--- START RECORDS TO PROCESS ---
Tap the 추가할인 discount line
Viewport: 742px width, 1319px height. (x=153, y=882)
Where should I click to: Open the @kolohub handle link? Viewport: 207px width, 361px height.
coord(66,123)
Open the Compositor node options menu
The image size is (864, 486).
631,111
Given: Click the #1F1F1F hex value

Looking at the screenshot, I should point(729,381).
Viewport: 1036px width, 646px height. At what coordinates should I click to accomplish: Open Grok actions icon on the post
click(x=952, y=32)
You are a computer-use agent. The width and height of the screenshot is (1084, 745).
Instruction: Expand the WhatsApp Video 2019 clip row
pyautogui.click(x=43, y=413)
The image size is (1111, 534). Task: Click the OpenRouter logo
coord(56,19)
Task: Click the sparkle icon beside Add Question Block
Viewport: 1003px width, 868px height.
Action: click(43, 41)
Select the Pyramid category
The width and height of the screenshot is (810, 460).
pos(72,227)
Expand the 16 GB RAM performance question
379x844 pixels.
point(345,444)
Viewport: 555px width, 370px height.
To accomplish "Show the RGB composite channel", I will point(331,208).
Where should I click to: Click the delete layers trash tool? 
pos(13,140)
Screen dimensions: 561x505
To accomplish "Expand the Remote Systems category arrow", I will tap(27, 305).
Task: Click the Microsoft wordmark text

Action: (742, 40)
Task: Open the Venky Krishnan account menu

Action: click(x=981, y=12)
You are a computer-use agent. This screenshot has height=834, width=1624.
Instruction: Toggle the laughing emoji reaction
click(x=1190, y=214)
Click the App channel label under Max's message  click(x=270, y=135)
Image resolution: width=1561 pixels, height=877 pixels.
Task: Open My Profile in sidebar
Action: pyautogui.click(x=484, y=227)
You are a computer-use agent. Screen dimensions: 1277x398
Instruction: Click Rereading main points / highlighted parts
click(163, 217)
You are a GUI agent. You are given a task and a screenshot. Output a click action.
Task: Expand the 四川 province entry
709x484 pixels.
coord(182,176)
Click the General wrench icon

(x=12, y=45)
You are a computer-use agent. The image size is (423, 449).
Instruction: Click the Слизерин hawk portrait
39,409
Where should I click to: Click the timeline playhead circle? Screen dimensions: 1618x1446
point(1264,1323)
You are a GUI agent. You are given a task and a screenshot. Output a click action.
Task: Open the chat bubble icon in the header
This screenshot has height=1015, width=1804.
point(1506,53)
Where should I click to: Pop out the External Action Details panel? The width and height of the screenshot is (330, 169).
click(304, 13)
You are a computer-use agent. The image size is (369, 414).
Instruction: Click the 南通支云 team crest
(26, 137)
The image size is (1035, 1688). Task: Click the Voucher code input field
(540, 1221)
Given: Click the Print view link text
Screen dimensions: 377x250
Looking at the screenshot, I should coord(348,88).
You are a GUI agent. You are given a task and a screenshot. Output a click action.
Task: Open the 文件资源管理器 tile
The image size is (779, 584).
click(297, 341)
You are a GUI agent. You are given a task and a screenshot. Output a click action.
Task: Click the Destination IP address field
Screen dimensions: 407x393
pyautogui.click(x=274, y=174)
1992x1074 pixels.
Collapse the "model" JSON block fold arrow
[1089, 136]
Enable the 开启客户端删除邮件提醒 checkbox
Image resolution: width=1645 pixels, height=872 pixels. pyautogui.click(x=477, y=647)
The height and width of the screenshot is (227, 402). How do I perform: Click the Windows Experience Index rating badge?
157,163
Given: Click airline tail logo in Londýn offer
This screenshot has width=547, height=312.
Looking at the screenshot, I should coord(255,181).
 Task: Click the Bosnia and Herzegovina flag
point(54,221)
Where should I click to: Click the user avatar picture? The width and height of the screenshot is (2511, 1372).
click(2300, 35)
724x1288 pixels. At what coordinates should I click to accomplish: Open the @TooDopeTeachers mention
--- END RECORDS TO PROCESS ---
[EXERCISE INSTRUCTIONS]: Copy out every line of the records above without any changes.

[FINISHED TASK]:
Tap the 추가할인 discount line
Viewport: 742px width, 1319px height. (x=153, y=882)
Where should I click to: Open the @kolohub handle link? Viewport: 207px width, 361px height.
coord(66,123)
Open the Compositor node options menu
The image size is (864, 486).
631,111
Given: Click the #1F1F1F hex value

Looking at the screenshot, I should point(729,381).
Viewport: 1036px width, 646px height. At what coordinates should I click to accomplish: Open Grok actions icon on the post
click(x=952, y=32)
You are a computer-use agent. The width and height of the screenshot is (1084, 745).
Instruction: Expand the WhatsApp Video 2019 clip row
pyautogui.click(x=43, y=413)
The image size is (1111, 534). Task: Click the OpenRouter logo
coord(56,19)
Task: Click the sparkle icon beside Add Question Block
Viewport: 1003px width, 868px height.
Action: click(43, 41)
Select the Pyramid category
The width and height of the screenshot is (810, 460).
pos(72,227)
Expand the 16 GB RAM performance question
379x844 pixels.
point(345,444)
Viewport: 555px width, 370px height.
To accomplish "Show the RGB composite channel", I will point(331,208).
Where should I click to: Click the delete layers trash tool? 
pos(13,140)
Screen dimensions: 561x505
To accomplish "Expand the Remote Systems category arrow", I will tap(27, 305).
Task: Click the Microsoft wordmark text

Action: (742, 40)
Task: Open the Venky Krishnan account menu

Action: click(x=981, y=12)
You are a computer-use agent. This screenshot has height=834, width=1624.
Instruction: Toggle the laughing emoji reaction
click(x=1190, y=214)
Click the App channel label under Max's message  click(x=270, y=135)
Image resolution: width=1561 pixels, height=877 pixels.
Task: Open My Profile in sidebar
Action: pyautogui.click(x=484, y=227)
You are a computer-use agent. Screen dimensions: 1277x398
Instruction: Click Rereading main points / highlighted parts
click(163, 217)
You are a GUI agent. You are given a task and a screenshot. Output a click action.
Task: Expand the 四川 province entry
709x484 pixels.
coord(182,176)
Click the General wrench icon

(x=12, y=45)
You are a computer-use agent. The image size is (423, 449).
Instruction: Click the Слизерин hawk portrait
39,409
Where should I click to: Click the timeline playhead circle? Screen dimensions: 1618x1446
point(1264,1323)
You are a GUI agent. You are given a task and a screenshot. Output a click action.
Task: Open the chat bubble icon in the header
This screenshot has height=1015, width=1804.
point(1506,53)
Where should I click to: Pop out the External Action Details panel? The width and height of the screenshot is (330, 169).
click(304, 13)
You are a computer-use agent. The image size is (369, 414).
Instruction: Click the 南通支云 team crest
(26, 137)
The image size is (1035, 1688). Task: Click the Voucher code input field
(540, 1221)
Given: Click the Print view link text
Screen dimensions: 377x250
Looking at the screenshot, I should coord(348,88).
You are a GUI agent. You are given a task and a screenshot. Output a click action.
Task: Open the 文件资源管理器 tile
The image size is (779, 584).
click(297, 341)
You are a GUI agent. You are given a task and a screenshot. Output a click action.
Task: Click the Destination IP address field
Screen dimensions: 407x393
pyautogui.click(x=274, y=174)
1992x1074 pixels.
Collapse the "model" JSON block fold arrow
[1089, 136]
Enable the 开启客户端删除邮件提醒 checkbox
Image resolution: width=1645 pixels, height=872 pixels. pyautogui.click(x=477, y=647)
The height and width of the screenshot is (227, 402). How do I perform: Click the Windows Experience Index rating badge?
157,163
Given: Click airline tail logo in Londýn offer
This screenshot has width=547, height=312.
Looking at the screenshot, I should coord(255,181).
 Task: Click the Bosnia and Herzegovina flag
point(54,221)
Where should I click to: Click the user avatar picture? The width and height of the screenshot is (2511, 1372).
click(2300, 35)
724x1288 pixels. At what coordinates should I click to accomplish: Open the @TooDopeTeachers mention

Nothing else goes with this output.